Today we shall breifly learn as to how we can study the brain function using imaging techniques.
Positron Emission Tomography (PET)made debut in 1980s; two more imaging techniques came in the 1990s: functional magnetic resonance imaging (fMRI) and magnetoencepalography (MEG).
1) Positron Emission Tomography:
This technique makes it possible to see in an image which part of the brain is active during a particular task.
As we also know that although brain as a whole does not consume significantally more energy when it is active than when it is idle, metabolic activity does increase in circumscribed regions of the brain when these regions are functionally active.
This increased metabolic activity in the brain is the basis of PET.
In this technique a positron-emitting isotope is tagged to a molecule of biological interest such as glucose or a neurotransmitter.
For example, the positron-emitting isotope of fluorine (18F) is tagged to deoxyglucose and it is injected intravenously.
Deoxyglucose is taken up by neurons in the same way as glucose, but it can neither be fully metabolised nor can it come out of the neurons.
Since functionally active neurons take up more glucose, active regions of the brain accumulate more deoxyglucose.
So , following visual stimulation, 18F-deoxyglucose accumulation can be seen in the visual cortex.
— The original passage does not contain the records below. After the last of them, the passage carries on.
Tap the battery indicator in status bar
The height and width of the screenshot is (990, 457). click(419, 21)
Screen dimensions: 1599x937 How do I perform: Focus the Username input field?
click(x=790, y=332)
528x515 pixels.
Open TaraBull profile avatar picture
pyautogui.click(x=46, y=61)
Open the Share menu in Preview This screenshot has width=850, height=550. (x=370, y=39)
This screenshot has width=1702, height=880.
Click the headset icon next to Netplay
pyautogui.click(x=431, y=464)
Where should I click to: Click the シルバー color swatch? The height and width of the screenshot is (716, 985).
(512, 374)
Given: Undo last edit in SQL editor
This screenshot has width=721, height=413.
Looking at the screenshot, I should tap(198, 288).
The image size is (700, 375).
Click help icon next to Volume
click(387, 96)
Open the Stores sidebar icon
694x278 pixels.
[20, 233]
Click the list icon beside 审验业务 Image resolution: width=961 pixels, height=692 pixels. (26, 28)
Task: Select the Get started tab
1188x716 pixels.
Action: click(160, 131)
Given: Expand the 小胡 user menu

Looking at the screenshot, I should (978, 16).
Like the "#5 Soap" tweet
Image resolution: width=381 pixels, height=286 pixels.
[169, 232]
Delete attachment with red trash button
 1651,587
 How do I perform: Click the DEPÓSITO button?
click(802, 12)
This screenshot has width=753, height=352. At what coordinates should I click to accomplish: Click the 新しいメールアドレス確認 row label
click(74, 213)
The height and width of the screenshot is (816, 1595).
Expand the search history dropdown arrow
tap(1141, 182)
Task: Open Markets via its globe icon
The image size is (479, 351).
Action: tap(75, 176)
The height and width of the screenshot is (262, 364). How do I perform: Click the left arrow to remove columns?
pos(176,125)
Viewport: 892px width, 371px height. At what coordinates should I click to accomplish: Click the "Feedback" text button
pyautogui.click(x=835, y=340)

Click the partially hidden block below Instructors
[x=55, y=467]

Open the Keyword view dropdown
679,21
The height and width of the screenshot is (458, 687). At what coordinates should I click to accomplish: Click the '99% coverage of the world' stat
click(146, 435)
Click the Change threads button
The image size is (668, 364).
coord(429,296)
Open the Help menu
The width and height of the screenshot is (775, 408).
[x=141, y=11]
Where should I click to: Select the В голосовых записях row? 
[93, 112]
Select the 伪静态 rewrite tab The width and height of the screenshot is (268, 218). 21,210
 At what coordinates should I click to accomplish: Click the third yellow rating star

This signifies increased glucose metabolism in the visual cortex. Thus we have evidence for involvement of specific regions of the brain in specific functions
Positron emission is detected by appropriate detectors which construct a series of computerised images of the brain similar to those seen in computerised tomography (CT).
2) Functional MRI :
It is based on the principle that increased neuronal activity leads to a local increase in blood flow through the active part of the brain.
The increase in blood flow is somewhat greater than is warranted by the increase in oxygen consumption.
Therefore, blood flowing through the active, hyperemic region of the brain has more oxygenated haemoglobin than the blood flowing through less active regions of the brain.
The magnetic properties of oxygenated and deoxygenated haemoglobin are different, the magnetic resonance signals from the active region of the brain increase.
Functional MRI systems currently in common use give a spatial resolution of about 1 mm, but a resolution of 0.5 mm has been achieved in experimental settings. This is an important breakthrough because cortical columns also have a width of about 0.5 mm.
It can complement the information obtained from the conventional electroencephalography (EEG). MEG is based on the principle that neuronal activity in the cerebral cortex generates not only fluctuations in electrical potential (detected by EEG) but also magnetic fields. Unlike EEG signals, MEG signals are not distorted by the intervening tissues. These technical advances have given hope for rapid progress in localization of functions in the human brain.
So I hope ,this helps you guys to have a better picture on Brain Imaging.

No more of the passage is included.